On Sunday, while I was dancing with my friends, one of my exe's exes broke down in tears in the corner of the room. Two people embraced her as she cried. I have no idea what she was upset about, but I have a feeling she is sad and lonely during the holidays. Perhaps. like many single women over 40s, she feels abandoned and unlovable.
So many of my friends, male and female, are breaking down in tears right now or feeling isolated and alone. The connection we seek isn't just with a partner or a lover -- its a connection we want with each other, will all of humanity, with community. Right now, I feel like many of us--the ones who are awake and not snuffing our our emotions with drugs and alcohol and distractions -- are feeling this collective pain, and it's starting to well up inside of us and pour out.
When I received this essay today, I realized I am not alone. Reach out to someone this week. Dance with them. Hold them. Give them an embrace. Send them a note or a card and remind them that you love them and that you care.
UNDERSTANDING RELATIONSHIPS: Icing OR Cake?
(author-unknown)
I should be really happy to be in charge of my life,
to live the way my heart calls me to. But I also feel emptiness now, in spite of the
seeming full, interesting and down right adventurous
life I lead. There is something missing, and this year
it has become painfully clear, not just for me but for
so many. I feel emptiness because I do not have a deep
and intimate personal relationship.
Victories and
adventures are dulled when there is no one home to
share them with. When I was finished, Connie said,
"Sounds like you have all the icing without the cake."
Now Connie has led a blessed life with very little
chaos, at least from my perspective. She married her
one and only, and still to this day glows from the
love they share. They have raised 3 sons together who
are all exceptional adults and delivered Connie, and
husband Pete, with a house full of beautiful
grandchildren. The respect they have for each other is
amazing and the glow of real deep intimacy shows.
Connie knows what cake is, and she works hard to keep
cake in her life.
And what stops us from having it all! Why do so many
on the spiritual path endure traumatic relationships
or have no relationship at all?
This conversation -- cake icing theory -- led me into
a whole process of thought over the next few weeks. I
looked at where I was not fulfilled and where my
extended family felt unfulfilled. I knew of some who
had lived the solitary life for many years were now
coming to a place where they were beginning to feel a
deep loneliness, and I had to ask myself why.
I looked
at the world in general and looked at how we try to
fill those empty spots inside of us.
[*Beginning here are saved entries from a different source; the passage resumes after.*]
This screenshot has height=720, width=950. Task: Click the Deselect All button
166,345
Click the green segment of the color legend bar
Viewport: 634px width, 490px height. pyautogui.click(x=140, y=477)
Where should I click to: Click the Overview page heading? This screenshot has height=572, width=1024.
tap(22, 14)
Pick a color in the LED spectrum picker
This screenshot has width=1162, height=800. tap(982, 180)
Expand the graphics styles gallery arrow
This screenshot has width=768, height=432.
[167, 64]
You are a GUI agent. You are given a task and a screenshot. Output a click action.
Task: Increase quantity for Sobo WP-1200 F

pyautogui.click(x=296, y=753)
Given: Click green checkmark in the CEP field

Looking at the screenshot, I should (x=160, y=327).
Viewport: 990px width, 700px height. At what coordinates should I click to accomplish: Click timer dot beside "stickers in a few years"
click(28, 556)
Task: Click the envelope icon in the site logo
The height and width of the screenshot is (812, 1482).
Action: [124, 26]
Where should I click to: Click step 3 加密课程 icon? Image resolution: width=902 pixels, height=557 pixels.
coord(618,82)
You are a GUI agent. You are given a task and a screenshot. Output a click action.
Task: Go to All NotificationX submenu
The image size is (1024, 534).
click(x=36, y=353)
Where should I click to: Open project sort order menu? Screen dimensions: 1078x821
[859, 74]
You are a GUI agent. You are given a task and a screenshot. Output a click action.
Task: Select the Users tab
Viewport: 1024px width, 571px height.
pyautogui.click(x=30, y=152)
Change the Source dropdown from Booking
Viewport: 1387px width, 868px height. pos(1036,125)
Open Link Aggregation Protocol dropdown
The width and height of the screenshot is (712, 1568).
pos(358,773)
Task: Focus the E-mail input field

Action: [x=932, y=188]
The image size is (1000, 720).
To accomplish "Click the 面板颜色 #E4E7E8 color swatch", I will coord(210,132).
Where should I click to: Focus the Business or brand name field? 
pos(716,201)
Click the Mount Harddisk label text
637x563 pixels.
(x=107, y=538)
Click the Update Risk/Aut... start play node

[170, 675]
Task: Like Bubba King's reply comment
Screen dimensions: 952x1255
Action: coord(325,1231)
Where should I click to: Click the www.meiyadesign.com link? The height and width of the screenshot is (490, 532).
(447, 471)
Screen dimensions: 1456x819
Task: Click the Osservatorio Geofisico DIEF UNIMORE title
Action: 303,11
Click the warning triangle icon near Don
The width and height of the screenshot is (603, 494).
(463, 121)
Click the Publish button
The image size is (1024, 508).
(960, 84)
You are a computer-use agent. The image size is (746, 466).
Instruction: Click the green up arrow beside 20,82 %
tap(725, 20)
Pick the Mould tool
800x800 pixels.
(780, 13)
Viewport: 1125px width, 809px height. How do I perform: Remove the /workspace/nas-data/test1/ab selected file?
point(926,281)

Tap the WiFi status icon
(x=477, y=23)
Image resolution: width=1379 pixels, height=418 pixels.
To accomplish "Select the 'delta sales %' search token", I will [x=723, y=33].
And I had to ask
why the empty spots seem to be getting larger, rather
than smaller, with our spiritual growth. Maybe this
has something to do with the Star Elders statement
this past March about this being the year of the
heart.
I began to see a pattern in various groups. First
there are those who crave the depth in life, but seem
to have an abundance of sweet icing. They want the
home, the intimate family and loving partner, the
garden in the back, and a kitty in the window still.
It isn't that they do not appreciate the icing, they
do, it's just the icing has no home base, no roots in
which to rest after a great adventure or victory. The
icing doesn't fulfill the spirit and these ones know
there is more to life than they have been getting.
Then there are the ones who would rather grab the easy
fix and go for the icing. They feel if they get the
new car, the big house, the perfect job, or Barbie
Doll girl friend or Prince Charming, that they will be
happy. Let's face it -- the new car will get
scratched, the house will have to be cleaned over and
over, and the job will become a boring routine once
again... and Barbie doesn't have a brain, and Prince
Charming never gets off his white horse. It's all
icing, very sweet upon first taste -- but it will make
us sick if we eat too much of it.
We run from fear
of being hurt and from the hard work it takes to bake
the cake that is the very foundation for the icing we
crave.
Then there is the really sad group who forgets there
is cake at all. They are like squirrels on a treadmill
going around and around working night and day to keep
the icing up high. These ones have no idea what they
are missing. They have only tasted icing and the cake
has eluded them completely. My question is, if you
never tasted the cake how do you know what you are
missing.... Maybe you don't.
Don Miguel Ruiz in his book "Mastery of Love" says
that we need to fulfill ourselves first before we can
fulfill ourselves in a relationship. I believe we need
to know ourselves to be able to draw in the right
person, BUT still in nature nothing exists without an
intimate connection with something else. We are part
of nature. Do you see anything under the sun that does
not need something else to survive?
We are not
autonomous beings, as much as we would like to be. Are
we using spiritual new-age concepts and teachings to
avoid intimacy? Are we using them to protect ourselves
from getting hurt? Are we using this kind of teachings
to build a wall in which to protect our wounded hearts
and to avoid possible future pain, instead of risking
and opening ourselves to God's magical gifts of Love?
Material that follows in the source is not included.